In other areas, we lag behind, and even as we speak, we are actually going backwards.

So how does Australia stack up when it come to women’s rights and where on that report card is there room for improvement?

The right to vote

Australia got off to a pretty good start when it came to recognising gender equality and giving women the right to vote.

In fact, Australia was only the second country in the world (after New Zealand) to give women the right to vote in 1902.

That wasn’t all women, however. Aboriginal and Torres Strait Islander women had to wait a further 60 years for that same right.

Elected representatives

We’ve only had one female Prime Minister so far, but Australian women (with the notable exception of indigenous Australian women) were the first in the world to be ‘granted’ the right to be elected into government.

That also happened in 1902, but it took 19 years for a woman to actually take on a role as an elected representative.

The honour goes to Edith Cowan, who was voted into the Legislative Assembly of Western Australia in 1921 and now graces the nation’s $50 note.

Women in the workforce

In our grandmother’s day it was likely you worked until you were married and then took on the mantle of ‘homemaker’. A lot has changed in the years since the 1950s, and much of it was spurred on by the employment landscape of WWII.

In 1942, for example, a shortage of manpower saw women required to work outside the home if they did not have the primary responsibility of caring for others. By 1944, that meant women formed almost 25 per cent of the workforce.

After the war, things reverted back to traditional gender workforce divides for a while. In fact, well into the 1950s and even ‘60s, women were forced to resign from public sector roles once they got married.

By the 1970s, however, state and territory governments were beginning to enact anti-discrimination legislation, leading to a spike in the number of women entering the workforce.

Now, women comprise 47.1 per cent of Australia’s workforce, but that doesn’t mean it’s necessarily a level playing field.

Women are far more likely to be employed part time than men, and the wage gap between women and men remains 14 per cent.

Paid parental leave

Time off to raise a family is considered one of the biggest barriers to women in Australia’s workforce, and our country doesn’t have the greatest track record on things like paid parental leave.

In fact, as Parents at Work founder Emma Walsh told Radio National in 2019 we have “one of the least generous paid parental leave schemes amongst all OECD nations”.

That claims holds up under scrutiny, with RMIT ABC fact checkers noting the average length of paid parental leave among OECD countries is around 55 weeks, while Australia's system offers 18 weeks, according to OECD data.
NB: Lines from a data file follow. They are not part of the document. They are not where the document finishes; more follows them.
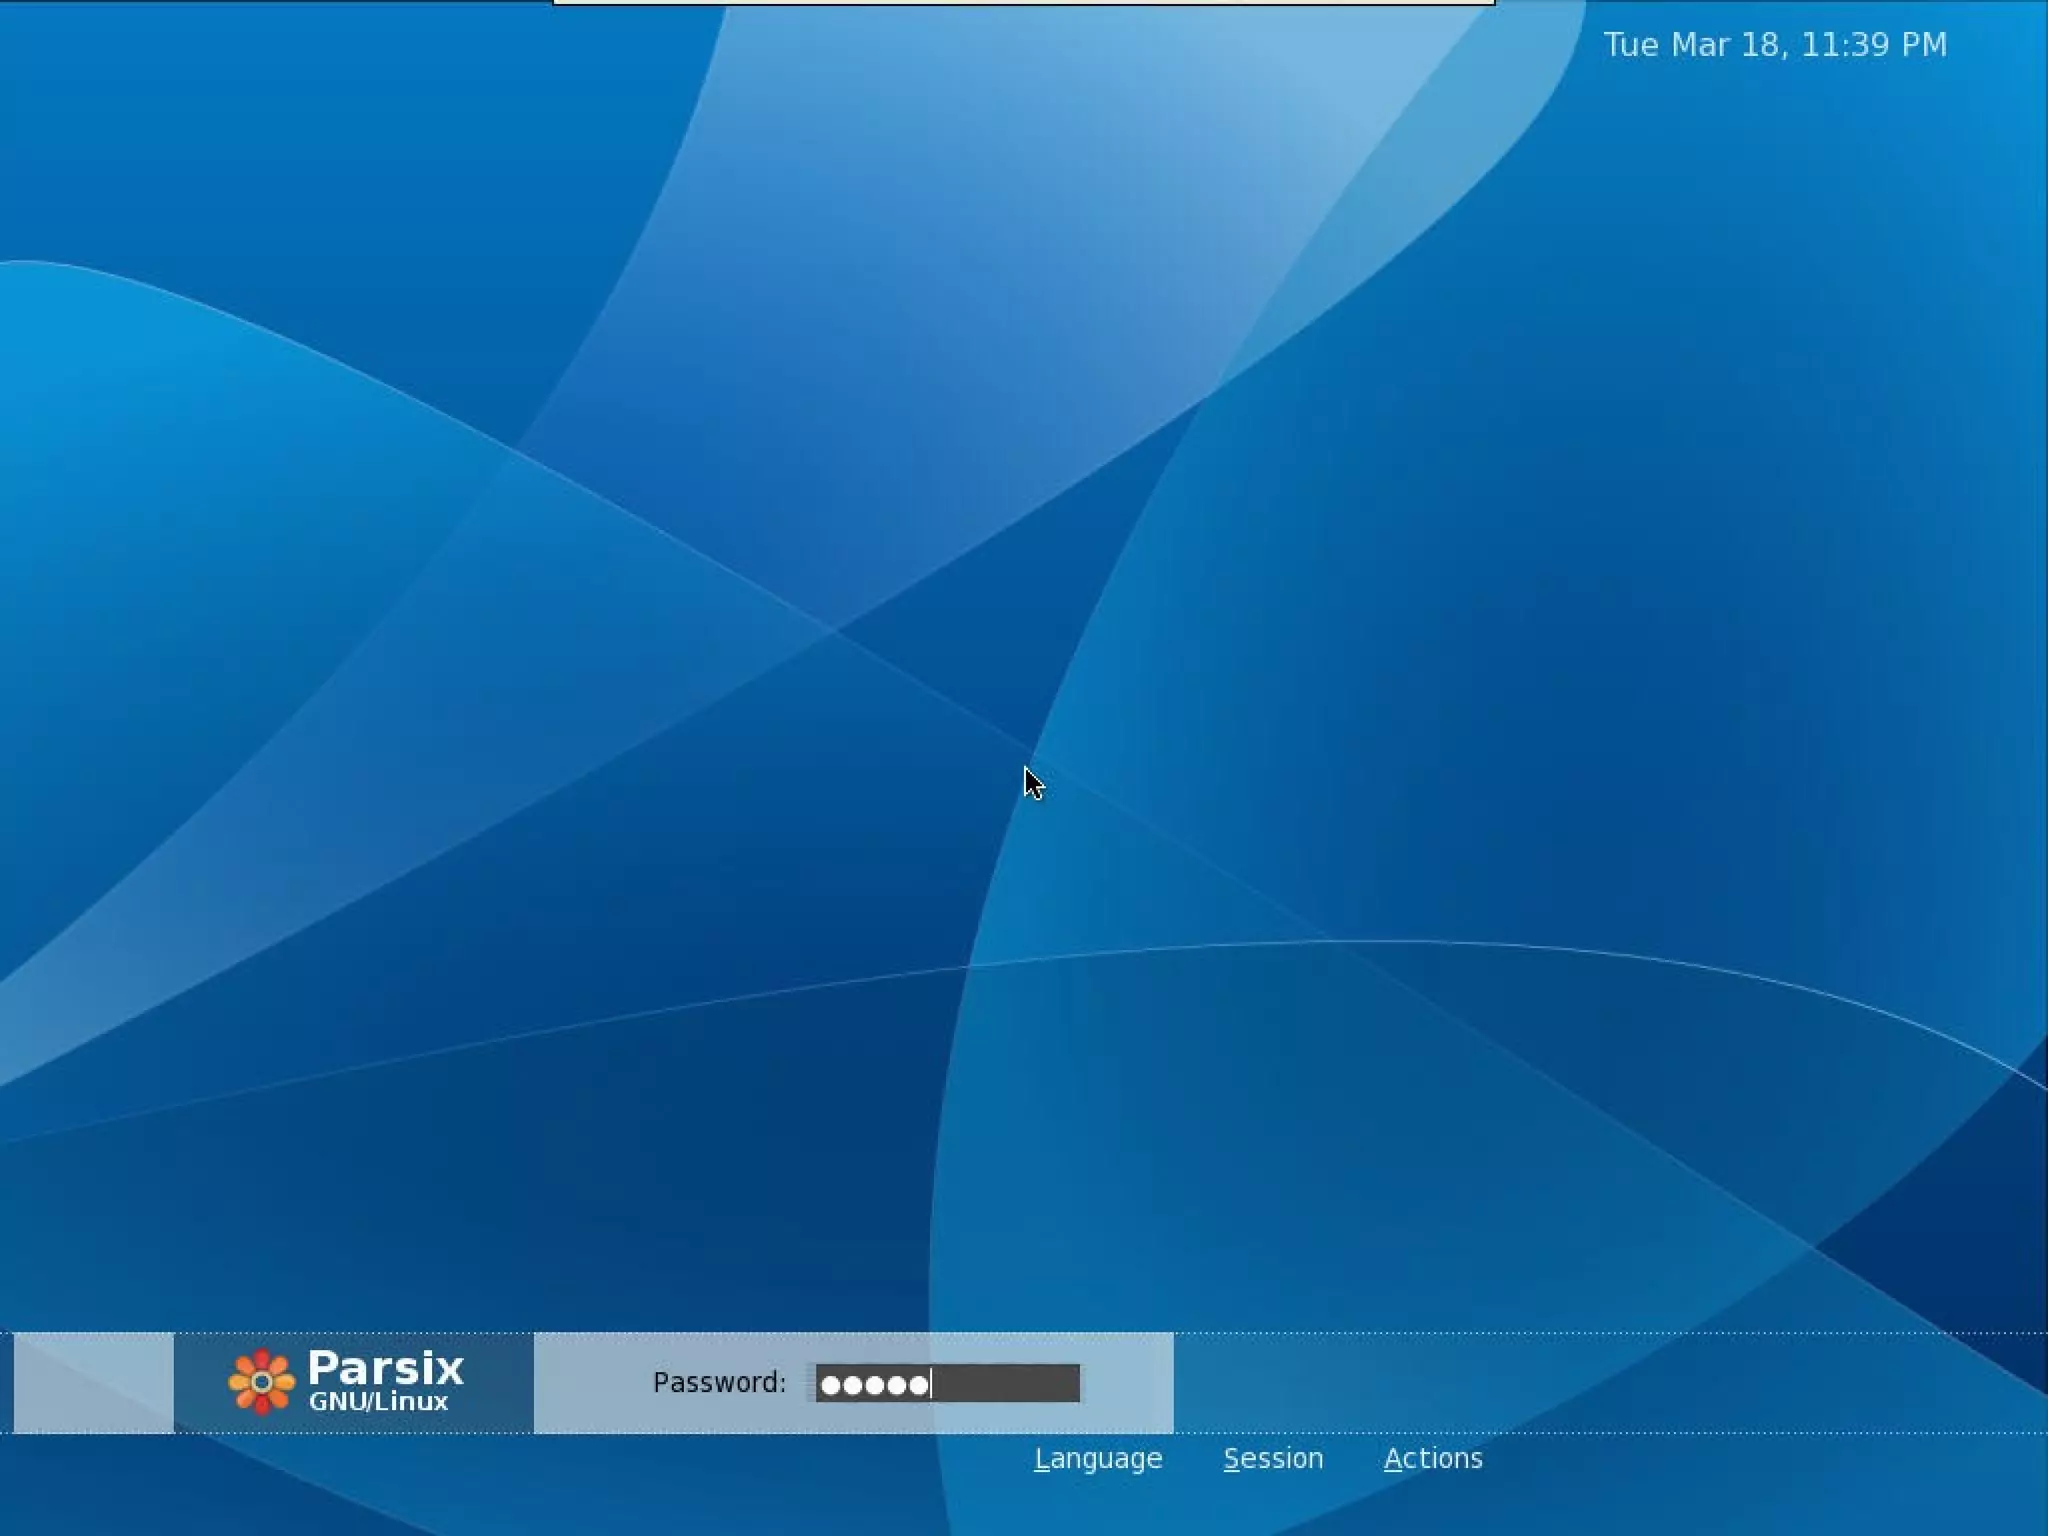Click the dark logo panel background
This screenshot has height=1536, width=2048.
coord(498,1383)
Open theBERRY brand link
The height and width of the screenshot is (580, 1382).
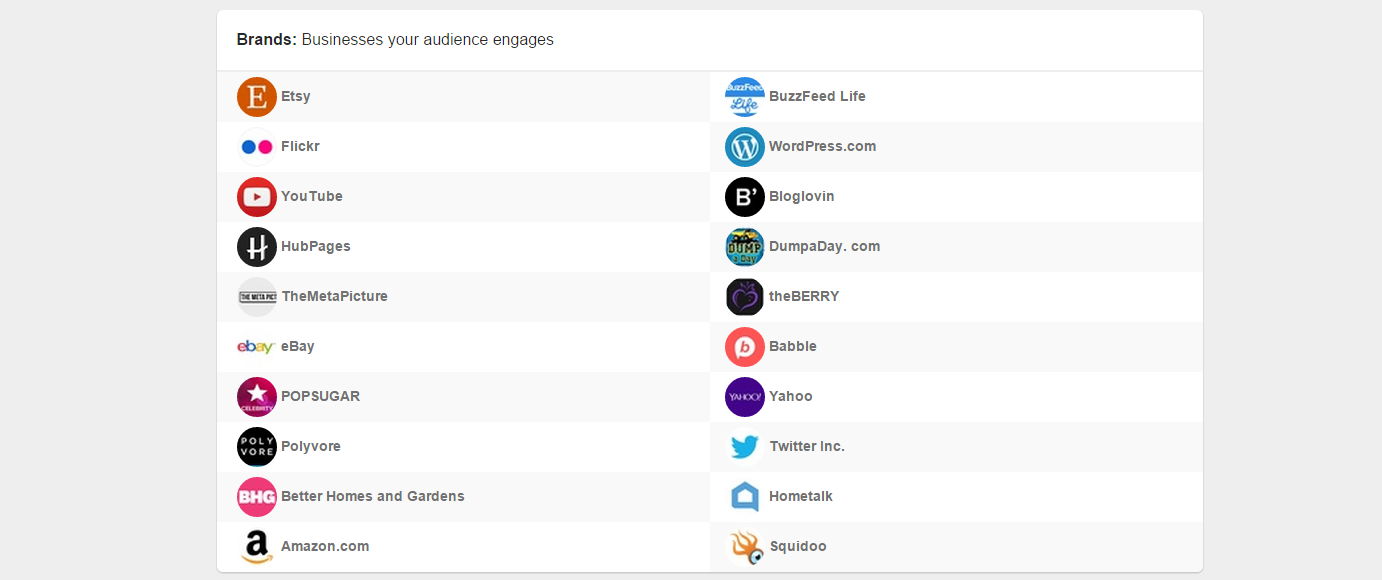(804, 297)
And, unlike the majority of the 36 members of the OECD, Australia provides a flat rate rather than a replacement wage.

The Tampon Tax

Ok, this one might seem minor in relation to pay equality and the right to vote, but it is a symbolic issue for women.

A tax applied to women’s sanitary products indicates these items are a luxury, and as most women will attest, that’s simply not the case.

Kenya became the first country to abolish the tampon tax in 2004, but it took Australia a further 14 years to do the same.

That’s not quite as bad as Britain however, who only removed the tax on sanitary products on January 1 this year.